La recherche du Laboratoire d’usages culture(s) art société (LUCAS) est portée par la fédération Arts vivants & départements. Elle étudie l’état de la coopération entre départements et intercommunalités en matière de politique culturelle et se structure autour des problématiques suivantes : Pourquoi les intercommunalités et les départements coopèrent-ils en matière de politique culturelle ? Comment la coopération culturelle se manifeste-t-elle dans les départements et les intercommunalités (territorialisation de l’action culturelle, nouvelle fabrique culturelle territoriale) ? Quels sont les effets de la coopération culturelle sur l’action culturelle et les territoires ?
Pour répondre à ces questionnements, l’équipe du LUCAS a réalisé dix études de cas auprès de territoires ayant manifesté leur intérêt pour le projet – Ardèche, Calvados, Finistère, Loire-Atlantique, Haute-Loire, Mayenne, Meuse, Nièvre, Haut-Rhin, Val d’Oise.
Soixante-dix-huit entretiens qualitatifs ont été réalisés et une enquête par questionnaire a été diffusée à l’ensemble des départements et intercommunalités avec l’appui de l’Assemblée des départements de France et de l’Assemblée des communautés de France (34 questionnaires ont été complétés par les départements et 69 par les intercommunalités.
La coopération culturelle entre départements et intercommunalités : état des lieux
Près de 90 % des départements enquêtés développent leurs politiques culturelles en coopération avec les intercommunalités. Pour comprendre cet engagement dans le processus coopératif, plusieurs facteurs ont été mis en exergue par les territoires :
La volonté politique et le souhait d’insuffler une nouvelle approche du développement culturel territorial, tout en modernisant l’action publique. La culture étant perçue comme un axe stratégique pour développer la transversalité entre les services, les territoires et les projets.
Les réformes territoriales. Le regroupement des EPCI (Établissements publics de coopération intercommunale), intervenu dans le sillage de la loi NOTRe du 7 août 2015, a conduit les départements à repenser leurs modes d’intervention culturelle, d’accompagnement et de conventionnement auprès des intercommunalités. De leur côté, les intercommunalités ont dû recomposer les dynamiques culturelles héritées des anciennes intercommunalités et initier des pratiques de coopération pour coordonner leur action et mutualiser leurs moyens autour de projets communs.
La stagnation et la réduction de certains financements publics de la culture ont incité des collectivités à contenir leurs dépenses et à s’engager dans des démarches de mutualisation des emplois, des moyens et des compétences.

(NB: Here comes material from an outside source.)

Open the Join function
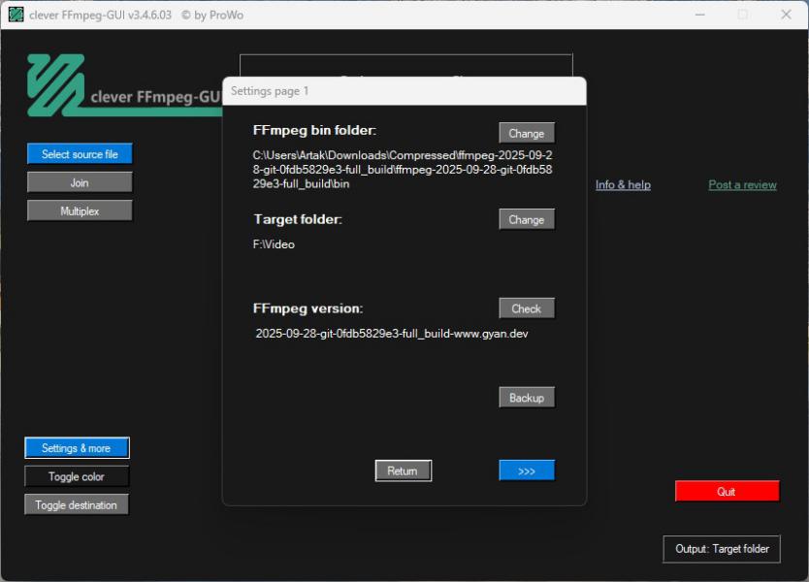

L’analyse des coopérations culturelles départementales et intercommunales nous donne à voir un certain nombre de transformations dans la fabrique culturelle et la territorialisation de l’action culturelle. On observe la création d’effectifs, de projets, de dispositifs, de budgets ou encore de méthodes spécifiquement dédiées aux coopérations culturelles interterritoriales et intersectorielles. Au sein des départements, la coopération intersectorielle s’incarne principalement dans la lecture publique, l’Éducation artistique et culturelle (EAC), le spectacle vivant et le patrimoine. Au niveau des intercommunalités, les secteurs prioritairement investis par les coopérations intersectorielles concernent les politiques jeunesse et sports, les politiques éducatives, les politiques touristiques et les politiques d’action sociale.
Les agents culturels transforment leurs «logiciels métiers» et leurs expertises sectorielles. Ils s’acculturent au «mode projet» et aux outils de mise en réseau, de pilotage et de facilitation. Les départements se positionnent comme des «lieux ressources», des «développeurs», des «facilitateurs» et des «grands frères bienveillants», pendant que les intercommunalités gagnent en autonomie et en expertise culturelle. Des tiers acteurs se révèlent, grâce à des missions d’accompagnement et de coordination assurées par des agences culturelles, des Bibliothèques départementales (Nièvre, Finistère), des Tiers Lieux culturels, des établissements publics de coopération culturelle ou des SCIC culturelles. Des schémas départementaux, des plans locaux, des conventions partenariales, des contrats territoriaux et des projets culturels de territoire affirment un processus de décloisonnement entre les territoires, entre les catégories de l’action culturelle et les secteurs de la culture, du social, de l’éducation, et de façon plus relative, de l’économie et de l’environnement.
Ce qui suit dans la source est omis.